Un dernier mystère reste à éclaircir : pourquoi ai-je pris la peine de rédiger ces articles sur les mystères de la finance ? Qu’est-ce qui m’y a poussé ?
Une de mes très charmantes et très proches amies avait pour habitude de critiquer les banques et le système bancaire comme si ce dernier n’était peuplé que de vampires assoiffés de sang dont le seul objectif est de se repaître du fluide vital d’un peuple souffrant. En fait, elle ne faisait que reprendre le discours ambiant de la société française sur ce sujet.
Ayant passé 40 ans dans des banques internationales, j’avais quand même quelques idées sur le sujet. Je tentai de convaincre ma jeune amie que, si, en effet, le système bancaire est critiquable, encore faut-il comprendre comment il fonctionne, afin de rendre les critiques pertinentes et ne pas dire n’importe quoi.
D’où ces quelques articles où j’essaie de lever le voile sur certains aspects du fonctionnement des banques, articles qui, je l’avoue, enthousiasmèrent celle qui m’encouragea alors à en faire plus.

> Listing fourni
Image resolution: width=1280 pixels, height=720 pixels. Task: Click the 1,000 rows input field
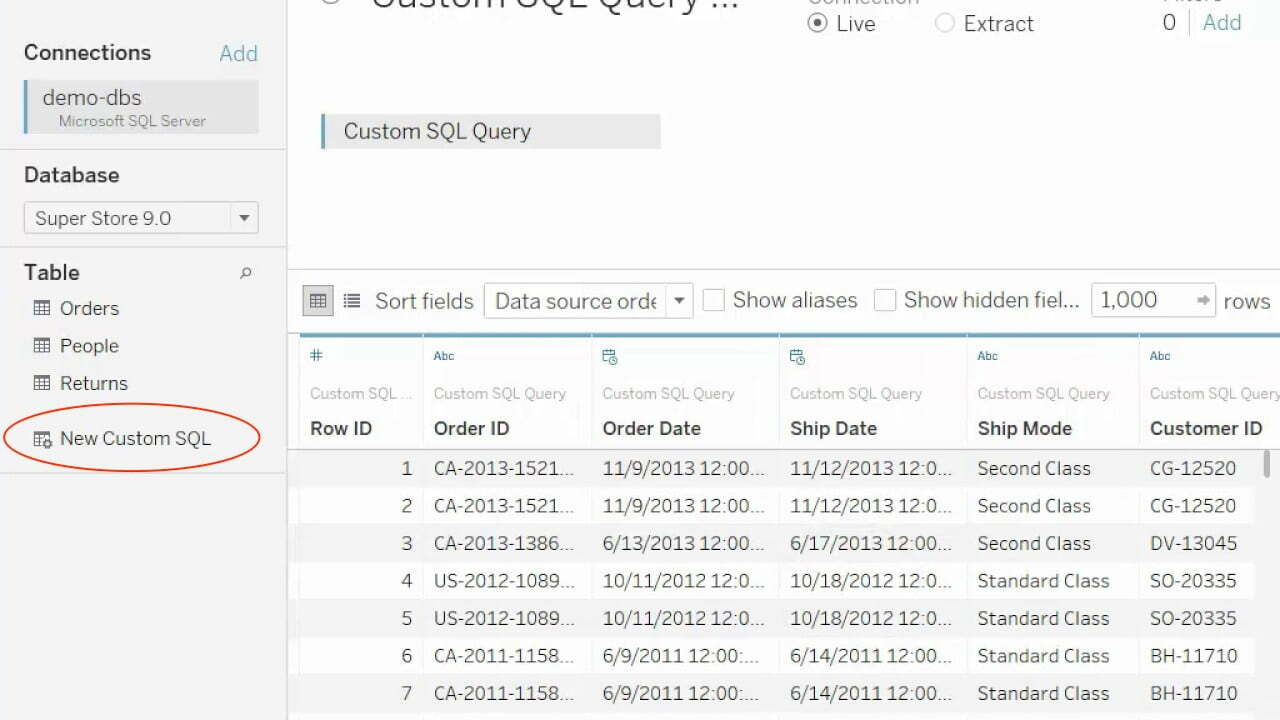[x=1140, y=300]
---
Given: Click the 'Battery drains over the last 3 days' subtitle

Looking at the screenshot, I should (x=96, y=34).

> Consigne écrite 1
Résumez en deux phrases le texte sur les mystères de la finance.
> Consigne écrite 2
Prolongez le texte sur les mystères de la finance en partant de sa dernière phrase.
Le listing n'est d'aucune utilité ici.

> Réponse écrite 1
Fort de quarante années passées dans des banques internationales, le narrateur du texte a voulu montrer à une amie proche, qui reprenait le discours ambiant présentant les banques comme des vampires, qu'il faut comprendre le fonctionnement du système bancaire pour le critiquer avec pertinence. De là sont nés ces articles levant le voile sur certains aspects du fonctionnement des banques, qui ont enthousiasmé cette amie, laquelle a alors encouragé à en écrire davantage.

> Réponse écrite 2
Je refusai.
N’étant pas du genre Sisyphe, je ne me senspas la force de rectifier les tonnes d’idées préconçues et totalement fausses qui hantent hélas les débats de l’intelligentsia française. De fait, il n’est pas possible d’avoir, en France, un débat cohérent sur les sujets économiques : on bascule tout de suite dans la posture, le sophisme, l’invective et l’incohérence.
Pourquoi ?
Parce que, de mon point de vue, les Français sont totalement ignorants des principes les plus élémentaires de la science économique; une science qui ne cesse de se tromper, c’est vrai, mais qui a quand même parfois raison.
Le halo de marxisme diffus qui continue de flotter sur la société française fait que Capitalisme égale forcément Exploitation du Peuple, Argent égale Corruption comme disait le regretté président Mitterrand, Bourse égale Enrichissement sans cause des plus riches, et Libéralisme égale Poursuite effrénée de l’Argent-Roi, etc…
Pourtant, et même si le capitalisme mérite d’être réformé, les alternatives sont loin d’avoir fait leurs preuves… Les erreurs de politique économique, si elles sont persistantes, sont la cause des grands malheurs des peuples. A titre d’exemple, citons l’Argentine, un des pays les plus riches au monde au début du XXe siècle, mais qui, avec le péronisme, s’est enfoncé dans un endettement endémique dont il n’est toujours pas sorti, plongeant les Argentins dans le malheur. Ou encore le Venezuela, qui combine d’énormes réserves pétrolières avec une population qui crève de faim.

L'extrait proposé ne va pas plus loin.